• WRITTEN TASKS
• a. In the gold market report, what record price per ounce did gold reach on Oct. 7?
• b. Reproduce the gold market report word for word between "Gold should account" and "a report today.", inclusive.

• SELECTED PASSAGE
● ● ●

Thursday, October 14, 2010

<b>Gold</b> Falls for First Time in 3 Days on Investor Sales, Dollar

October 12, 2010, 6:45 AM EDT By Nicholas Larkin and Wendy Pugh

Oct. 12 (Bloomberg) -- Gold declined for the first time in three days in London as a stronger dollar curbed demand for the metal as an alternative asset and as some investors sold bullion after its rally to a record.

The dollar gained as much as 0.7 percent against the euro today. Gold, which usually moves inversely to the greenback, reached a record $1,364.77 an ounce on Oct. 7. Bullion’s rally had driven the relative strength index above 70, a sign to some analysts and traders who study technical charts that prices may be poised to drop.

“The U.S. dollar is a bit stronger, which is a negative,” Peter Fertig, owner of Quantitative Commodity Research Ltd. in Hainburg, Germany, said today by phone. There may be “a bit of profit-taking,” and lower prices for other commodities are pressuring gold, he said.

Immediate-delivery bullion lost $11.35, or 0.8 percent, to $1,342.70 an ounce at 11:20 a.m. in London. Gold for December delivery was 0.8 percent lower at $1,343.40 an ounce on the Comex in New York.

Bullion fell to $1,343.50 an ounce in the morning “fixing” in London, used by some mining companies to sell output, from $1,351.50 at yesterday’s afternoon fixing. Five of the six main industrial metals on the London Metal Exchange and crude oil futures in New York declined today. Silver, platinum and palladium also fell.

Gold should account for 15 percent of a portfolio on a three-year view and 13 percent on a six-month view, Fredrik Nerbrand, global head of asset allocation at HSBC Bank Plc, said in a report today.

Winning Streak

The metal is “not merely a hedge against inflation but one of the few assets that hedges against tail risks,” Nerbrand said in “The Allocator” report. “The fact that gold is still under-owned and opportunity costs are still low should boost investor appetite further.”

● ● ●

• STORED ROWS
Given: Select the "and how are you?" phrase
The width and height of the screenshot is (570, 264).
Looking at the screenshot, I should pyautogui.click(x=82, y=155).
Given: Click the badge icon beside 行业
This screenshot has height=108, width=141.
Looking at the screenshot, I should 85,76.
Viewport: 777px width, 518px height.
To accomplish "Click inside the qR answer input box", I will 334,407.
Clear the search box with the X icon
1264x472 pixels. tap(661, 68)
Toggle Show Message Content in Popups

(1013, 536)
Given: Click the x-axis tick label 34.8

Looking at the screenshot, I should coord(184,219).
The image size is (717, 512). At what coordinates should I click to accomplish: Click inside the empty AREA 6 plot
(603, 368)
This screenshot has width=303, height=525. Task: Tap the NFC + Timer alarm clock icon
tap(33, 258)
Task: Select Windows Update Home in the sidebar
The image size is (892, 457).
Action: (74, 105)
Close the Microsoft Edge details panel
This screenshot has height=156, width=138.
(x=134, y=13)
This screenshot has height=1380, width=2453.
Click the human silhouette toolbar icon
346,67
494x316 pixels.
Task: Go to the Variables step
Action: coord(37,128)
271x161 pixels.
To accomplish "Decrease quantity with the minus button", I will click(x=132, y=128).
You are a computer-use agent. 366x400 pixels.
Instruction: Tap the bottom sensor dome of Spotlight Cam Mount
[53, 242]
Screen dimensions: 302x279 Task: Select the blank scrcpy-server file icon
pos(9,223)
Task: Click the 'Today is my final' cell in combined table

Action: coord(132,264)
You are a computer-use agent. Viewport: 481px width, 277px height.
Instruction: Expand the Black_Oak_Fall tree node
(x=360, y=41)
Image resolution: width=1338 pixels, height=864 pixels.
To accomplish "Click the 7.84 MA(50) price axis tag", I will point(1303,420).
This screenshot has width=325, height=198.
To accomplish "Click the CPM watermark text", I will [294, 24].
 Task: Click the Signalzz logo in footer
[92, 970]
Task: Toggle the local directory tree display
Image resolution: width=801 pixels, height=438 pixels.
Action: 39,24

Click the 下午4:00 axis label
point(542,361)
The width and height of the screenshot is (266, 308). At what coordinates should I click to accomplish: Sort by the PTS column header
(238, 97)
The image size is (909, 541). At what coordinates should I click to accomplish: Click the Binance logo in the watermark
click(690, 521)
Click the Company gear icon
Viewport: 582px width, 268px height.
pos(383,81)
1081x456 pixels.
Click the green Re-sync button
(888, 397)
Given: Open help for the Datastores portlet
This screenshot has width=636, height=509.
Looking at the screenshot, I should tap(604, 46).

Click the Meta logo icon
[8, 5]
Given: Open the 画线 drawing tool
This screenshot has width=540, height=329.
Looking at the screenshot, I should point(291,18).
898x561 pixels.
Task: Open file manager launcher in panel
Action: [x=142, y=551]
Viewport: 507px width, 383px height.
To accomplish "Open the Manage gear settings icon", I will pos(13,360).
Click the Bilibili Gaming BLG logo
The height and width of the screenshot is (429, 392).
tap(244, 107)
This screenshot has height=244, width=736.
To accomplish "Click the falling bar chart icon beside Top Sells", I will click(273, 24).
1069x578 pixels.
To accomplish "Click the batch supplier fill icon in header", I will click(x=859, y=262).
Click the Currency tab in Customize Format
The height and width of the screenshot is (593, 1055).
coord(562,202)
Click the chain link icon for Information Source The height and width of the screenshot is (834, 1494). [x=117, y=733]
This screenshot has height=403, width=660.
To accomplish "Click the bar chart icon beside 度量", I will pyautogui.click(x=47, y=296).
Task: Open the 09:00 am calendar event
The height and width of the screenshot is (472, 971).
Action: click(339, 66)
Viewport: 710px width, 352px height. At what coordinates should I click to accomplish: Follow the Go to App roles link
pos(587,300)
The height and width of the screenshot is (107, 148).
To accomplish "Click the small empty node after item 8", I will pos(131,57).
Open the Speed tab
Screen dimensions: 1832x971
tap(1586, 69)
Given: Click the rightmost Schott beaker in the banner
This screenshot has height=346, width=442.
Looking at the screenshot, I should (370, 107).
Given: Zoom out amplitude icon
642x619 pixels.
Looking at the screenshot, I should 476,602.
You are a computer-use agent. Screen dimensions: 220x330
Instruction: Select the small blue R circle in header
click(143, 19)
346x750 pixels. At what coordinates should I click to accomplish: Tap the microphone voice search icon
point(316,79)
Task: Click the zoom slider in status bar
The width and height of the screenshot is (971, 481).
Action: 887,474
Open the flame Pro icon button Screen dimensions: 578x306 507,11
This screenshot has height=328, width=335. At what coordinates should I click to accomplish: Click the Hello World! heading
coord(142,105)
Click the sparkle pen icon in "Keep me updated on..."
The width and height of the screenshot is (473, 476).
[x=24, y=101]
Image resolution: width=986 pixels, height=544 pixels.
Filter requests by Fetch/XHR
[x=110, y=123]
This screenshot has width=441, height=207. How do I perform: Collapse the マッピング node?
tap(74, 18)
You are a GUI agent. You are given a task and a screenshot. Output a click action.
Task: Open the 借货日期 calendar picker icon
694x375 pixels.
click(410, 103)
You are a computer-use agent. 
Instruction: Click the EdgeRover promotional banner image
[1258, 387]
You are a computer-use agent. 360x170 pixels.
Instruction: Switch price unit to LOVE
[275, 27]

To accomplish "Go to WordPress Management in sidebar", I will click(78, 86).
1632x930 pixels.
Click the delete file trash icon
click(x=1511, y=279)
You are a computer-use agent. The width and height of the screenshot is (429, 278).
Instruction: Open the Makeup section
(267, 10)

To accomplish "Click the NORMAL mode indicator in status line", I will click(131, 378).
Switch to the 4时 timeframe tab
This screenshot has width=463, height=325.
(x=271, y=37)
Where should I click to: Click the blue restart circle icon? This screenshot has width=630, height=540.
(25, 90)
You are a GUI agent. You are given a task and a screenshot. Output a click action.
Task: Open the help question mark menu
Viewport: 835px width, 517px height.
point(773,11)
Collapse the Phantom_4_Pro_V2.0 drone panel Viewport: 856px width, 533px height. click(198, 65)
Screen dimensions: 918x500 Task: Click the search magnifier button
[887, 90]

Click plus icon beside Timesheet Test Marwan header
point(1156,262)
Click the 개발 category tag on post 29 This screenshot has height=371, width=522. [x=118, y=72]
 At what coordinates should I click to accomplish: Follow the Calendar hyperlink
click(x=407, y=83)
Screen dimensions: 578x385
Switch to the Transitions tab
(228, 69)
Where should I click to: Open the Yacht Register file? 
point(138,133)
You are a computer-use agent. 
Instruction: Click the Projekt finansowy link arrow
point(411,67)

● ● ●

• RESPONSES TO THE TASKS
• a. $1,364.77 an ounce

• b.
Gold should account for 15 percent of a portfolio on a three-year view and 13 percent on a six-month view, Fredrik Nerbrand, global head of asset allocation at HSBC Bank Plc, said in a report today.